**GIVEN RECORDS**
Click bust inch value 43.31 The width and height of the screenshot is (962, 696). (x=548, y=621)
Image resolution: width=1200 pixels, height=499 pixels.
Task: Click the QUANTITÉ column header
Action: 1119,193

==

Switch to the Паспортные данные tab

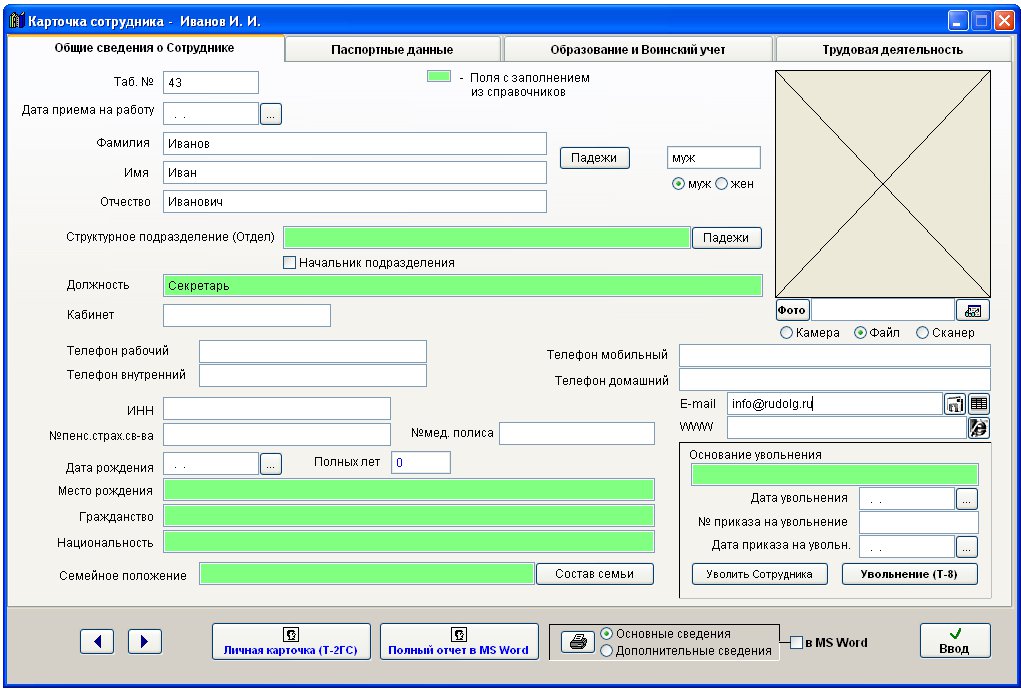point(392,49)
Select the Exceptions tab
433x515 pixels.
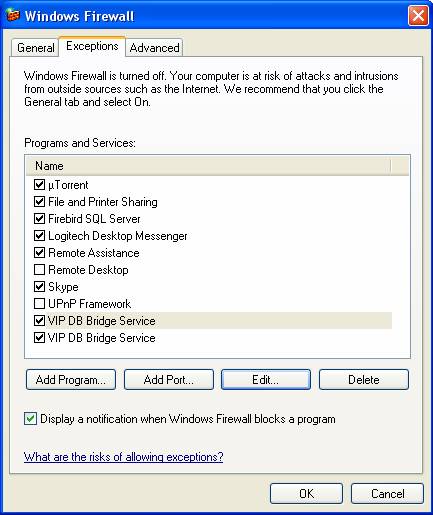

**BRIEF**
Duplicate the data starting at the line containing "Click bust inch" and ending after the line containing "Action: 1119,193".

**OUTPUT FOR THIS EXERCISE**
Click bust inch value 43.31 The width and height of the screenshot is (962, 696). (x=548, y=621)
Image resolution: width=1200 pixels, height=499 pixels.
Task: Click the QUANTITÉ column header
Action: 1119,193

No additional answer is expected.